Most of the fears of clinicians were, although understandable, ungrounded:
The majority of participants was not concerned or worried after reading what their doctors had written (many just googled medical terms and abbreviations)
Consumers did not contact their doctors more often
A minority of doctors thought OpenNotes took more time, others thought it was time-saving
According to the OpenNotes team transparent communication results in less lawsuits. I couldn’t find any information about the security risks of the system.
Overall, consumers were content: 99% percent preferred OpenNotes to continue after the first year. Doctors were positive too, see this video:
Consumers have the right to know what information is held about them, and they have the right to get access to their health records. Online access therefore seems to be a logical step to exercise these rights. Although the PCEHR allows consumers to see a summary, the consultation notes cannot be viewed.
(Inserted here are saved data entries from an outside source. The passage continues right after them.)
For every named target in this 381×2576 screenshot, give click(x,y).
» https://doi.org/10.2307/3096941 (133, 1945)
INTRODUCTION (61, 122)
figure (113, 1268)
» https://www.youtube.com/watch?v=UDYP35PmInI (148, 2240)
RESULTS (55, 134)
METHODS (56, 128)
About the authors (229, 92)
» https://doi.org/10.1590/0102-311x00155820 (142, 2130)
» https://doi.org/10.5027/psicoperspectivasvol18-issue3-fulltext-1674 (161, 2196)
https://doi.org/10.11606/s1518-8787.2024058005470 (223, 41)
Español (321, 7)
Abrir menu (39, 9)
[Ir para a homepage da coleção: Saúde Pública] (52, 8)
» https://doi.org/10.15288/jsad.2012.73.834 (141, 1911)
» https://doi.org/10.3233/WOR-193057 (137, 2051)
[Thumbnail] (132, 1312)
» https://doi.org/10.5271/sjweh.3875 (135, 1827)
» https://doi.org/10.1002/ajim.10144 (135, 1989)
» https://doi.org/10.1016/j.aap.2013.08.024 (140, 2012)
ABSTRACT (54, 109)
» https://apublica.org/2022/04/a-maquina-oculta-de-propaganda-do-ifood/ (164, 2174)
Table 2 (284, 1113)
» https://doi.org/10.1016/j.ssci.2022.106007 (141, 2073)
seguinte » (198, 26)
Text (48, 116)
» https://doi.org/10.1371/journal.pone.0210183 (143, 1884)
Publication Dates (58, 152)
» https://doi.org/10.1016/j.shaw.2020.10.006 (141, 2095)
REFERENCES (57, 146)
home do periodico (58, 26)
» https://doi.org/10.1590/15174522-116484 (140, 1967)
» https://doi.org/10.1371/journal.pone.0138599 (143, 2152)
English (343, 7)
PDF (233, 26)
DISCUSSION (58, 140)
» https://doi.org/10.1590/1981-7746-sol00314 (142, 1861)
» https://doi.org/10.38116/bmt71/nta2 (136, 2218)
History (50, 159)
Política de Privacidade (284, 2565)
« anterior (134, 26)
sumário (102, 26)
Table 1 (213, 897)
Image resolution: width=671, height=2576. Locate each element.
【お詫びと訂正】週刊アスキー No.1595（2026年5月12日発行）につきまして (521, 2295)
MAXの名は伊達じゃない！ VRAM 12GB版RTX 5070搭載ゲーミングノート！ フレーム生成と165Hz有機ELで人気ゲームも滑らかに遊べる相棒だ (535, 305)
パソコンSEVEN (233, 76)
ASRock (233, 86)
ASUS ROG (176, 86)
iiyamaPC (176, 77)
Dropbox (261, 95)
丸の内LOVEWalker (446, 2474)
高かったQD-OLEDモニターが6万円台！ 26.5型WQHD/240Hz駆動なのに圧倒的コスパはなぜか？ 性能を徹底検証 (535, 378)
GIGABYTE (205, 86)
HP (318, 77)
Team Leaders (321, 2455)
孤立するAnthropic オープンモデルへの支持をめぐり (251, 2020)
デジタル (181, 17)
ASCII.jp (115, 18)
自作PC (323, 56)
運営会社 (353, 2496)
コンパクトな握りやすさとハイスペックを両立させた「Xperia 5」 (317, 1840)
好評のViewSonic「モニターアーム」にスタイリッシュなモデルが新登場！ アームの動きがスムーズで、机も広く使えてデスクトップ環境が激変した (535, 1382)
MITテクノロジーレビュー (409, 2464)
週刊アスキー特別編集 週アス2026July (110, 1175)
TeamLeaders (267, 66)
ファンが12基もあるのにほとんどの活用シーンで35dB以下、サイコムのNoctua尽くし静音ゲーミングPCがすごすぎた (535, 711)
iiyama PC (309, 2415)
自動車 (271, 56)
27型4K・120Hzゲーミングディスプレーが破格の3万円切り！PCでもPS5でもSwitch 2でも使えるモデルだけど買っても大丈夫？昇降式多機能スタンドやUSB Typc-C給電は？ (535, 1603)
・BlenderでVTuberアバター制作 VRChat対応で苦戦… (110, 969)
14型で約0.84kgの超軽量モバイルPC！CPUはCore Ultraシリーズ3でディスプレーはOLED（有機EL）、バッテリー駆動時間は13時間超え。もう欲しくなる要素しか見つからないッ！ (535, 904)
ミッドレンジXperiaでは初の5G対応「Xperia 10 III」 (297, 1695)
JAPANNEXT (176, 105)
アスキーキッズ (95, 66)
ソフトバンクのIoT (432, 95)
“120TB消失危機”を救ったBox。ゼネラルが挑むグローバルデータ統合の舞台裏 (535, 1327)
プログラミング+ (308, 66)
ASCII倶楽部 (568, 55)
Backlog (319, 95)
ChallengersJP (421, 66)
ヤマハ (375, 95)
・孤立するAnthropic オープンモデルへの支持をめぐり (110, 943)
OpenNotes is about sharing all consultation (progress) notes between a consumer and his/her practitioner.
I believe there are 3 trends happening that will push this development:
The culture of sharing data online
The increasing consumer participation in health care
Evolving digital and mobile technologies
The 3 main reasons why it will not happen overnight:
An attitude change towards full access takes time
Security and privacy concerns
Lack of incentives for software developers and practitioners
Online access to electronic records (viewing and commenting) will boost transparency. It will change the interaction between consumers and practitioners and may even improve quality of care. I’d love to see more trials and experiments in this area. What do you think?